Red Hat Bugzilla – Bug 1029226
[RFE] Allow only strong ciphers for spice. (depends on platform crypto policy implementation)
Last modified: 2017-09-28 05:28:34 EDT
Description of problem:
SPICE uses the default cipher list from openssl, When a client connect to the hypervisor using SPICE, a cipher is chosen among that list (client sends the list of ciphers it supports, server picks one in that list).That default list contains some strong ciphers first, and then some medium strength one.
Its been seen many time client sends medium strength list to spice server and server chose those medium strength ciphers for spice. Unfortunately there is no way to configure what ciphers to be used by SPICE on RHEV-H.
Many organization now days becoming strict about cipher strength. Security compliance restrict to use strong cipher for greater security. e.g Government organisations.
We should allow only strong ciphers for spice, complete remove list of medium strength ciphers os provide a config parameter to force use strong ciphers only like httpd has (https://access.redhat.co/site/solutions/430853)
Version-Release number of selected component (if applicable):
Red Hat Enterprise Virtualization 3.X
tls-ciphers QEMU option can be used, however it's not exposed in libvirt, AFAICT.
Would it require libvirt changes or can we do that in qemu.conf?

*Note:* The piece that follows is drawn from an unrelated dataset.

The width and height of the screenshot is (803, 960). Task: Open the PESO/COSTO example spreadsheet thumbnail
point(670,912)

Libvirt does not support tls-ciphers in any way so yes, libvirt changes will be required. However, the changes to support it should not be too big.

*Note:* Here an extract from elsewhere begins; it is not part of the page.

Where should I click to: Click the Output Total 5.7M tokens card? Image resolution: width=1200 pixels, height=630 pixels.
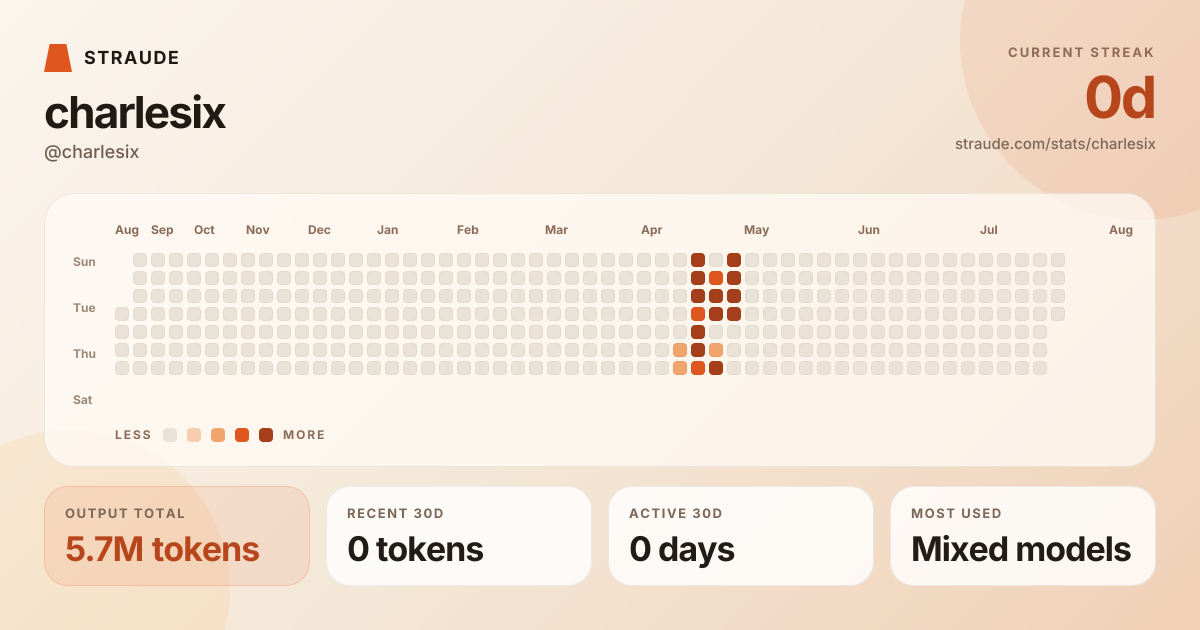pos(177,536)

opened libvirt bug for the feature
would system-wide disablement of the weak ciphers be ok?
Bug 1084024 has been closed|notabug in favour of http://fedoraproject.org//wiki/Changes/CryptoPolicy (which is not on el7).

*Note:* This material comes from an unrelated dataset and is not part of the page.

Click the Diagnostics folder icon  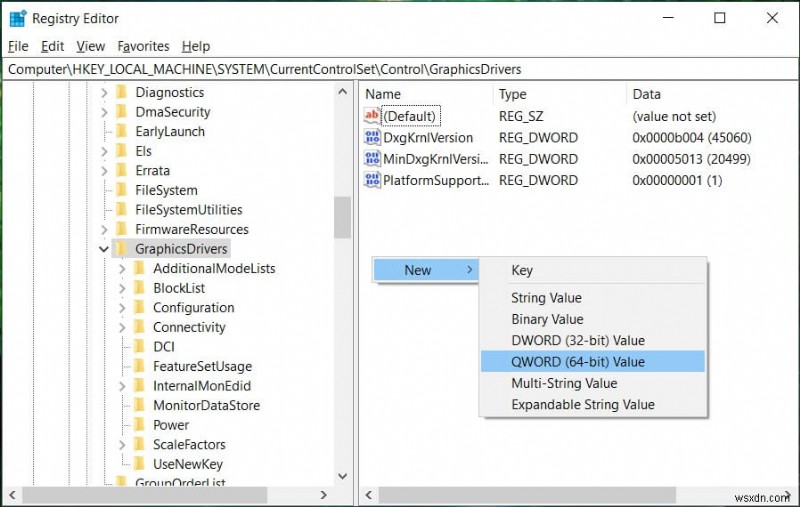pos(122,93)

I don't think that we have a choice but to follow suit.
This bug did not make it in time for 3.6 release, moving out
Will this allow specifying a specific cipher supported by the AES-NI extensions such as aes128-cbc, as the first cipher to be negotiated?
I gained a massive improvement in performance for X11 over SSH in our environment by switching to aes128-cbc as first negotiated cipher, and I was hoping for an increase in performance for SPICE as well.
(In reply to Sigbjorn Lie from comment #10)
> Will this allow specifying a specific cipher supported by the AES-NI
> extensions such as aes128-cbc, as the first cipher to be negotiated?
> I gained a massive improvement in performance for X11 over SSH in our
> environment by switching to aes128-cbc as first negotiated cipher, and I was
> hoping for an increase in performance for SPICE as well.
all the TLS ciphers that use AES, that is AES-128-CBC, AES-256-CBC, AES-128-GCM and AES-256-GCM will use AES-NI in OpenSSL
AES ciphers are also placed first in OpenSSL cipher order, so I don't know how your connection could end up using cipher that doesn't already use AES-NI acceleration without either end using very atypical list of ciphers
why do you think it doesn't use AES-NI now?